The streaking on campus only occurred at night. There were no daylight sightings and certainly no one running through classrooms sans clothing. After all, this was God's country. A modicum of modesty and anonymity had to be maintained.
From that first night, the number of streakers increased geometrically each evening until it culminated on a Friday night with an impromptu parade on the street dividing the dorms from the main part of campus. A long line of cars, bicycles, wheelbarrows and wagons ... all occupied by students in various stages of undress.
The police and campus security were either overwhelmed, or wizened to such stunts. In any case, they backed off, but showed just enough presence to keep things from getting out of hand.

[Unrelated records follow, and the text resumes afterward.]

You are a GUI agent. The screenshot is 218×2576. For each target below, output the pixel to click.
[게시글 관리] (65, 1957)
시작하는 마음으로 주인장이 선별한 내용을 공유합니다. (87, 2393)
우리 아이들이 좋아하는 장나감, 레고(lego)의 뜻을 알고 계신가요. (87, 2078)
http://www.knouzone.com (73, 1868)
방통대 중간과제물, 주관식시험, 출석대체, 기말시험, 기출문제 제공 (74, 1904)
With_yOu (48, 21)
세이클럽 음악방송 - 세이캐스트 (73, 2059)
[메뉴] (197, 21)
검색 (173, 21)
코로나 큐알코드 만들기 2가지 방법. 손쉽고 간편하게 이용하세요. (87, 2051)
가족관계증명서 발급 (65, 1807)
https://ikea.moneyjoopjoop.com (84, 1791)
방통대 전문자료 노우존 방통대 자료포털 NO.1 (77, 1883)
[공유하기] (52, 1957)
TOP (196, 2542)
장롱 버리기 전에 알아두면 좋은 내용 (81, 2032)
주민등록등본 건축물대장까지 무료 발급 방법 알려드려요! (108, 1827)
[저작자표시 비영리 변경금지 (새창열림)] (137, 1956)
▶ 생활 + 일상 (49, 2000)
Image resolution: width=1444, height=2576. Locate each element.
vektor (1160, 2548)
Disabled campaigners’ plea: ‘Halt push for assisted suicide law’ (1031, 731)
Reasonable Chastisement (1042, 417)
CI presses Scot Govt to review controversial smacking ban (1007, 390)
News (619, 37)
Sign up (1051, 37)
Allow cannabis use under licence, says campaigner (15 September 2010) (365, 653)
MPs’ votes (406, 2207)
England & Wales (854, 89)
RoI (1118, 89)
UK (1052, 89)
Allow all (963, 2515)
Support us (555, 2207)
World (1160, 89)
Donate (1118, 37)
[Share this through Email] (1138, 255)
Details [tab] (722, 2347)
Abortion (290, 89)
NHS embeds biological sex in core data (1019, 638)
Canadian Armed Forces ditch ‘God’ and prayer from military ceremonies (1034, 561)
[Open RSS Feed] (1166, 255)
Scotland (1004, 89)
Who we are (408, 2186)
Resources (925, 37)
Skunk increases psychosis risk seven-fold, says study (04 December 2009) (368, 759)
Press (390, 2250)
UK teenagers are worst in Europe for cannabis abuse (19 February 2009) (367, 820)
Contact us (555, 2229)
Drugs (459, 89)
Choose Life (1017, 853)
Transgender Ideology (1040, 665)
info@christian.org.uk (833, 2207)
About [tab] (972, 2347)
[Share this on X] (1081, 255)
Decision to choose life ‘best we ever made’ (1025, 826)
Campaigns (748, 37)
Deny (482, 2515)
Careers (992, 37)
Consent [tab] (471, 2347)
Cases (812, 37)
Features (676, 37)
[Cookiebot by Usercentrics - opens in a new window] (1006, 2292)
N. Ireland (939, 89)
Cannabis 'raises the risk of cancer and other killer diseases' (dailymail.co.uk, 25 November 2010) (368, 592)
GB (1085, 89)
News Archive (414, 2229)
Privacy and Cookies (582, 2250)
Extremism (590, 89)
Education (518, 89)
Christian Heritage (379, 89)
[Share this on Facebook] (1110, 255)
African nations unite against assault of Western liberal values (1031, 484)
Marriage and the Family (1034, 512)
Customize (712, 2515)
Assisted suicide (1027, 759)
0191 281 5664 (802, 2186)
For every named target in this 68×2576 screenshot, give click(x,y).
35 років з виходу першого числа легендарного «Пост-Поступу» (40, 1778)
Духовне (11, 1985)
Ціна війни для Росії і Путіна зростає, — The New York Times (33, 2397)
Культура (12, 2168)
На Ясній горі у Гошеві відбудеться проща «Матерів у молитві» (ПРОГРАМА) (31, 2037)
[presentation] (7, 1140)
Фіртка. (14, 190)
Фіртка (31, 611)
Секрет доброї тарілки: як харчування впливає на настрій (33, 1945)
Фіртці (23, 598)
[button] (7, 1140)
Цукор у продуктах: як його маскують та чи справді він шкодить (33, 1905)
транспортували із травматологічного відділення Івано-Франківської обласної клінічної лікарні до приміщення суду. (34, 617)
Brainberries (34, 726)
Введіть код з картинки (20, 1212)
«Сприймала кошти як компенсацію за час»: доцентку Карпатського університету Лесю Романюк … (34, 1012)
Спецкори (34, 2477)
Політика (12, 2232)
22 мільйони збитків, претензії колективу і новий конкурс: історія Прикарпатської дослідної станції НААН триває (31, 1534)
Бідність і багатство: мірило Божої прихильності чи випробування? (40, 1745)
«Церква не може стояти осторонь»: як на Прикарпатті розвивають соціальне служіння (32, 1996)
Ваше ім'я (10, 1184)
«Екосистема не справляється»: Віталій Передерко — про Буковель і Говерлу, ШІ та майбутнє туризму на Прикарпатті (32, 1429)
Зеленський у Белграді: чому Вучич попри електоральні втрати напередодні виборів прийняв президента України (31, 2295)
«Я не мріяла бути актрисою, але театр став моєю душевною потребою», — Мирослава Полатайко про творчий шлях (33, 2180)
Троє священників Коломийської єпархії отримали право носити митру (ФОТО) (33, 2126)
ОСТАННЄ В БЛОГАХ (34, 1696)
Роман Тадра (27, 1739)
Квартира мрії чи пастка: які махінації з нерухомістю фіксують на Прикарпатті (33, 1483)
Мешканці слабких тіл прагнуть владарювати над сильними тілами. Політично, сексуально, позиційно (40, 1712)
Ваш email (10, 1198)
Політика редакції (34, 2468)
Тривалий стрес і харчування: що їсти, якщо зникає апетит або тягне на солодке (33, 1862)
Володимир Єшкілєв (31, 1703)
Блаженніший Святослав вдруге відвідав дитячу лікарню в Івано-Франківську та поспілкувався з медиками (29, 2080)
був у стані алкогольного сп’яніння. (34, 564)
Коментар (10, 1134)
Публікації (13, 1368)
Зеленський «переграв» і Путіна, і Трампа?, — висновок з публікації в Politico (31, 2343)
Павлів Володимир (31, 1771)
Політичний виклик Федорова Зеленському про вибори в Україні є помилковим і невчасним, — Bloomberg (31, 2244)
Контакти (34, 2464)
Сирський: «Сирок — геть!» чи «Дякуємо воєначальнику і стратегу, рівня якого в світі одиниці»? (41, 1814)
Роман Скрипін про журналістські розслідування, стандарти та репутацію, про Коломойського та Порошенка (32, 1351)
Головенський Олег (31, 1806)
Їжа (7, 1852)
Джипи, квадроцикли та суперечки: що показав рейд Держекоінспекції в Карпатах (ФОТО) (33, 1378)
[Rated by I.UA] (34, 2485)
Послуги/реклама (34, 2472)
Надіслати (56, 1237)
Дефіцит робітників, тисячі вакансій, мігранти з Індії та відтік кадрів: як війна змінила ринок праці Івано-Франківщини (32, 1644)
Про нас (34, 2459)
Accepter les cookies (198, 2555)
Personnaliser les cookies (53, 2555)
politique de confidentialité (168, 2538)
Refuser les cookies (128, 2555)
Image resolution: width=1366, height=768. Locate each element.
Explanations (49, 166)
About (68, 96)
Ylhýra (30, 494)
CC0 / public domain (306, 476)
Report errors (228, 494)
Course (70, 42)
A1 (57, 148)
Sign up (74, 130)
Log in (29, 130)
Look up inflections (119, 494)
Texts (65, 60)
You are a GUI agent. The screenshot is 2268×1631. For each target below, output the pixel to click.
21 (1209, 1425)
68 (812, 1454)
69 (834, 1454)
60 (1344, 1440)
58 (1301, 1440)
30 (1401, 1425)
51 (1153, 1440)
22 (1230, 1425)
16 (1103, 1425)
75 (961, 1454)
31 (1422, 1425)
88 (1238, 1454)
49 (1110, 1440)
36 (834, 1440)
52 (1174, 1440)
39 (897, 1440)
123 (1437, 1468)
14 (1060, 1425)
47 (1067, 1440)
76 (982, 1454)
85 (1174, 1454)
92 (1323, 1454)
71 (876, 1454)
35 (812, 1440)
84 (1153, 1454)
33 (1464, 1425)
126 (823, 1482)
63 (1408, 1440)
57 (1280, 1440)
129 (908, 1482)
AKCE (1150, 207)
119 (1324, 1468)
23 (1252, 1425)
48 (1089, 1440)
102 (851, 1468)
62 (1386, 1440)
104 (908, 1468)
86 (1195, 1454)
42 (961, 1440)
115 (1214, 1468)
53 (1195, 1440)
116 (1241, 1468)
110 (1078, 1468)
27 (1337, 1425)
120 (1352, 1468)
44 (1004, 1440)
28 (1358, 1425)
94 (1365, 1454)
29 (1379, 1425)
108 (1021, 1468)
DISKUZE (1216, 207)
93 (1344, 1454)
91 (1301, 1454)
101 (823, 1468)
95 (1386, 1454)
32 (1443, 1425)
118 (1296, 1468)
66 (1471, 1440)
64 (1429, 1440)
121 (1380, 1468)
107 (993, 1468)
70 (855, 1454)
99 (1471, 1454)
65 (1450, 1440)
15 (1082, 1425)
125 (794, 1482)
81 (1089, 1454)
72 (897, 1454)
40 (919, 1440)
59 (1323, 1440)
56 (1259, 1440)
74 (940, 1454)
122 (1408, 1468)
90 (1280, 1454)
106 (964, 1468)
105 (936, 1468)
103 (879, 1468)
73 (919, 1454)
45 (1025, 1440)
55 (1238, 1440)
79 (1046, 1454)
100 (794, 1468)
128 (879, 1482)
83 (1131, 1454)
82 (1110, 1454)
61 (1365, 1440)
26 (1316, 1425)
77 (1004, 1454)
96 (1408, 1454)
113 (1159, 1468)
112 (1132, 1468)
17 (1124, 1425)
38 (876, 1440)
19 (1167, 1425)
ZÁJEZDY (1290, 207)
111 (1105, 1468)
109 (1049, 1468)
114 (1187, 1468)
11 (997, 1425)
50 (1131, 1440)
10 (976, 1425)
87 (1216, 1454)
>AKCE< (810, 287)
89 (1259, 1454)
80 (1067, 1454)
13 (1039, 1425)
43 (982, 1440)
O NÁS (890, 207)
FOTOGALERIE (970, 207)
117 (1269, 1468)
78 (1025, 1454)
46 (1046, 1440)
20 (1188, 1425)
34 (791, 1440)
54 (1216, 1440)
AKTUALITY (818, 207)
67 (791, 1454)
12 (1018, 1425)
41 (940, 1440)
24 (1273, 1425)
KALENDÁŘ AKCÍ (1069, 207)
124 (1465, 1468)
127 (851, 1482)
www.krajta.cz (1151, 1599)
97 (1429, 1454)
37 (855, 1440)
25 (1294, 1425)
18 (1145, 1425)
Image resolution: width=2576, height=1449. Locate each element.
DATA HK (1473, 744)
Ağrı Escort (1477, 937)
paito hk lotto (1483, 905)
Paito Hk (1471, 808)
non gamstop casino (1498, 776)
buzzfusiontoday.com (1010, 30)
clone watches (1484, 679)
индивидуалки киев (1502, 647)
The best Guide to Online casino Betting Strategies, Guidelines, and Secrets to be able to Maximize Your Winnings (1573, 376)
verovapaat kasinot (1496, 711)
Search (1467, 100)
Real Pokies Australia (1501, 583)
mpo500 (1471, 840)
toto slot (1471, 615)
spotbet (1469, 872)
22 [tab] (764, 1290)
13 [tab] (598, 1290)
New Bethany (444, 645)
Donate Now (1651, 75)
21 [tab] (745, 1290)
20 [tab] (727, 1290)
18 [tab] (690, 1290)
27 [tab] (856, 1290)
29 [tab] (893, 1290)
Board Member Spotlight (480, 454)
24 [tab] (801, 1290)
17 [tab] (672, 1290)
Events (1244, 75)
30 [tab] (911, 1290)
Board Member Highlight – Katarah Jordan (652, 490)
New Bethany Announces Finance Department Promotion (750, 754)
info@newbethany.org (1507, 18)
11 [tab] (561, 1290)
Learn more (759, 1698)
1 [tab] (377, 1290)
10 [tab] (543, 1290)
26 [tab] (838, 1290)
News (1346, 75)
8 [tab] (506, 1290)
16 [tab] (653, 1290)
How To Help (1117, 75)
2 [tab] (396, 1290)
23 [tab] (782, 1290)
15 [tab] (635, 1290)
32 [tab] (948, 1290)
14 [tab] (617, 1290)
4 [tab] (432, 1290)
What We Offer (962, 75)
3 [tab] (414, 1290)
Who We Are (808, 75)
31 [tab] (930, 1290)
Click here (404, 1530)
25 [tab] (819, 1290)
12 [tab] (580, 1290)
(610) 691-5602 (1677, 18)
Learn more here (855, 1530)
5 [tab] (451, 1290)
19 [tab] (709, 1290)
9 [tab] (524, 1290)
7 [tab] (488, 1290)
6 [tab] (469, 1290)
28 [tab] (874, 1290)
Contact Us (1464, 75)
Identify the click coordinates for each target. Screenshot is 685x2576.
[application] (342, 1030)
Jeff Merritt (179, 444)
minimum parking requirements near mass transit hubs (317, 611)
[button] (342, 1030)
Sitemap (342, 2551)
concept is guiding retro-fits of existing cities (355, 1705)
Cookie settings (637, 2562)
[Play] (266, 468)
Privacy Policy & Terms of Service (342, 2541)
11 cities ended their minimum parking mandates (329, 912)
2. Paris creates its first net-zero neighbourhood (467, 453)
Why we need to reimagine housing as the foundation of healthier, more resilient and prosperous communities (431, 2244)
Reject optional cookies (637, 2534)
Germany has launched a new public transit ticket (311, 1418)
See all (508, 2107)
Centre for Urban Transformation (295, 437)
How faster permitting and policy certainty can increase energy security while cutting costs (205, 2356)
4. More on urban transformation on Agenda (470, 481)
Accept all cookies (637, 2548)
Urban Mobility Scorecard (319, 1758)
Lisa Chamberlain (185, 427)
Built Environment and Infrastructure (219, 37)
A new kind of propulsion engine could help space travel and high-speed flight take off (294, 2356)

The news crews came, but they really couldn't film anything of value. After all, those were nekkid people, and you can't show that on the TV.
And after the Friday night blow out, the fad quickly lost momentum and disappeared as quickly as it had begun. The last activity I observed was two young women standing on top of one of the women's dormitories, removing their tops and bouncing their boobs while screaming at the tops of their lungs. It wasn't even a proper streak.
About a year later, Jan and I were attending a party at a condo clubhouse, when one of the attendees emerged from a bathroom and bolted naked through the room, a trail of toilet paper fluttering from his nether region. We all laughed in feigned surprise, but we all thought, "what an assclam".
There's nothing more pitiful than someone who tries to participate in a fad months after it has died a natural death.